Comme ils regardaient les documents éparpillés sur une table, Conrad Bastien s’écria soudain :

— Ah ! les misérables ! Ils sont en route pour torpiller un convoi dans l’entrée du Golfe.

— Comment savez-vous ? demanda le policier.

— J’ai vécu en Allemagne moi-même assez longtemps pour posséder la langue passablement bien.

— Et vous venez de lire quelque chose de relatif à cela, je suppose ?

— Il y a ici un ordre qui ne laisse aucun doute à cet effet.

— Ce sous-marin dirige une flottille de quatre autres qui doivent attaquer un convoi un peu en haut de Gaspé cette nuit. Les autres doivent être dans les environs. Au large naturellement.

— Qu’allons-nous faire ? J’espère que j’aurai le temps d’avertir les officiers de l’aviation afin de faire repérer les sous-marins.

Ce fut alors que Guy intervint.

— Me permettriez-vous une remarque, messieurs ? demanda-t-il.

— Mais certainement, répondit le policier. Nous savons d’ailleurs que vous avez beaucoup de présence d’esprit et de bravoure pour avoir fait ce que vous venez de faire.

— Ne craignez-vous pas que les autres sous-marins ne se doutent de quelque chose s’ils ne voient pas revenir leur commandant aussitôt ? Ils sont au courant naturellement qu’il est venu chercher quelqu’un sur le rivage. Mais il ne pouvait s’absenter longtemps ainsi et monter à la surface dans un endroit où il serait immédiatement aperçu par notre aviation.

— Votre remarque est pleine de bon sens, admit l’officier, mais je me demande bien ce que nous pourrions faire dans les circonstances…

Conrad Bastien suggéra à son tour :

— Je crois que je parle assez bien l’allemand pour utiliser le radio du bord et donner des ordres aux autres sous-marins. Nous pourrions peut-être les faire venir par ici.

— C’est une idée ! admit le policier. Qu’en pensez-vous, Claveau ?

— Il faudrait faire retourner les bêtes et les autos et nous cacher à l’intérieur de notre sous-marin capturé, puis trouver un moyen d’opérer sans trop de danger.

— Convions les sous-marins par ici et ordonnons-leur de monter à la surface, ajouta Bastien.

— Mais il faudrait une raison pour cela ?

— Supposons que nous voulons embarquer des prisonniers à bord. Si nous en avions pris plus que nous nous attendions, nous voudrions bien les répartir sur tous les submersibles…

— C’est très bien, cela ! de s’exclamer Guy. Revêtons les costumes des membres de l’équipage et habillons ainsi d’autres policiers. Nous nous tiendrons prêts à l’attaque ensuite.

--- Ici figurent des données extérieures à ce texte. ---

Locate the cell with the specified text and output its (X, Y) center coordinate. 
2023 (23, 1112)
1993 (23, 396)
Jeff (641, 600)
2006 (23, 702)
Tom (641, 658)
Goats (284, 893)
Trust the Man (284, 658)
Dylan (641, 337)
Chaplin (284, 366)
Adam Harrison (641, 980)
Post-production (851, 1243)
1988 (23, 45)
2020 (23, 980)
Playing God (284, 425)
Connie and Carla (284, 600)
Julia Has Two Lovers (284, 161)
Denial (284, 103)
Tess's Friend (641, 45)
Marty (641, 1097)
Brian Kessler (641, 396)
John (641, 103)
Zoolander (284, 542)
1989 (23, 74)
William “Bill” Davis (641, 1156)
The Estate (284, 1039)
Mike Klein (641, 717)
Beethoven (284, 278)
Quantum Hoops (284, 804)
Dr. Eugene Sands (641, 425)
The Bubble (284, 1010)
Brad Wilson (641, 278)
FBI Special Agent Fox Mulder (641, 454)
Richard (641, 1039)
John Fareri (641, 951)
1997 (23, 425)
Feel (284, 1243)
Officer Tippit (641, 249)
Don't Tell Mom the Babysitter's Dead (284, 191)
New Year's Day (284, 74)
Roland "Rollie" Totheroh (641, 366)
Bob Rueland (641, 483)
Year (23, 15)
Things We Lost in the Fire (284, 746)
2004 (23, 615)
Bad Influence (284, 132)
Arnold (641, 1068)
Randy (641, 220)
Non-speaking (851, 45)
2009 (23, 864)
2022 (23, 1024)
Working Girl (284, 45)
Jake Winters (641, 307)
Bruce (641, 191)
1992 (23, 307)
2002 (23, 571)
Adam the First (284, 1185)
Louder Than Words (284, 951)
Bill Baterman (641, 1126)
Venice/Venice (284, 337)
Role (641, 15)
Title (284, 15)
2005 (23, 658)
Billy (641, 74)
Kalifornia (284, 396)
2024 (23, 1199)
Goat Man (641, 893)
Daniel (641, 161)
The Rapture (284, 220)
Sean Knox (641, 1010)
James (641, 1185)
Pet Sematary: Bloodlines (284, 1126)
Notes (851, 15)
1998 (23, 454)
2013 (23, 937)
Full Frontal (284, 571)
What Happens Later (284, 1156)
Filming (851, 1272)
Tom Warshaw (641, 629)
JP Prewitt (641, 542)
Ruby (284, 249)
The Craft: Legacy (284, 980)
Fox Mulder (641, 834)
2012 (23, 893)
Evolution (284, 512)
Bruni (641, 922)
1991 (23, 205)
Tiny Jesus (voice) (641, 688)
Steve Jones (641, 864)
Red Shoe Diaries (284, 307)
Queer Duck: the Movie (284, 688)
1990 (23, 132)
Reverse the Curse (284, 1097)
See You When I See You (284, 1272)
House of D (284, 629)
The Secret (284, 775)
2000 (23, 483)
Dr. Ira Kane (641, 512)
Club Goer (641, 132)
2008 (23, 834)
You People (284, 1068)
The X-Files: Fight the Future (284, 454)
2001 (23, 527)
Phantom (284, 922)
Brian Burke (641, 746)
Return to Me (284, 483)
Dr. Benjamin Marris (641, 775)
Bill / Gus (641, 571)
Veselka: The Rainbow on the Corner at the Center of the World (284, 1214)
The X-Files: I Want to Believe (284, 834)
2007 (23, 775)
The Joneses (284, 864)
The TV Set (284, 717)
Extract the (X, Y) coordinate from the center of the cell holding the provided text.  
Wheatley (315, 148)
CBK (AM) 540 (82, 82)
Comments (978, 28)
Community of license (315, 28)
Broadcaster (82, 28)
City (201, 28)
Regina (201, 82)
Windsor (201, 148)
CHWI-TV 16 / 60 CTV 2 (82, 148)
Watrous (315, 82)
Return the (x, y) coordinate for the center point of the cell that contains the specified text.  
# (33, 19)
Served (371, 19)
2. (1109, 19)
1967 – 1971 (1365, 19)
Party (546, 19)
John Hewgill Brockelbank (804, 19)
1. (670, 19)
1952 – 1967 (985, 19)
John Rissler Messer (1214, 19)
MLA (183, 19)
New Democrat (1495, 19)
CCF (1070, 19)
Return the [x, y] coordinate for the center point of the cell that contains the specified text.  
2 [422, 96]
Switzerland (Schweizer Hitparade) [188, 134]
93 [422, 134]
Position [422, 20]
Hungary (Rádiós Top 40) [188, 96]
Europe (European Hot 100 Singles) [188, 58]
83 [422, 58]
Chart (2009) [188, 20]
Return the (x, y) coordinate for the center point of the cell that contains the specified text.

En quelques minutes les autres policiers furent costumés en marins allemands, tandis que les véritables allemands étaient chargés à bord d’autos qui prirent la direction de Gaspé.

Le Chef des dompteurs était déjà en marche avec les éléphants dans la direction de la ville.

À l’aide des cartes et des notes, Conrad Bastien repéra la position des autres sous-marins.

Un policier qui s’y connaissait en radio ajusta le petit poste émetteur du sous-marin et l’ordre d’approcher fut transmis.

Le directeur du cirque s’était préparé et ne parla pas longtemps.

Tout parut bien aller et on attendit avec impatience ce qui allait survenir.

Environ une demi-heure après le message radiophonique, on vît apparaître une première tache noire au-dessus de l’eau.

— Ils n’arrivent pas tous ensemble, fit remarquer le policier. Nous sommes chanceux.

Il donna des ordres en conséquence et aussitôt trois policiers, des mitrailleuses derrière le dos se postèrent sur le pont.

Le sous-marin s’approcha sans défiance et vint jeter ses amarres auprès du premier.

Dès que le capot s’ouvrit cependant pour laisser monter le commandant, les faux marins allemands du premier sous-marin, braquèrent leurs armes sur les arrivants et comme pour la première fois, tout le monde fut bientôt mis hors d’état de nuire.

Une heure plus tard le troisième sous-marin faisait son apparition et on répéta le même manège à son égard.

Avant le commencement de la soirée, les cinq sous-marins était saisis et leurs équipages mis hors d’état de nuire.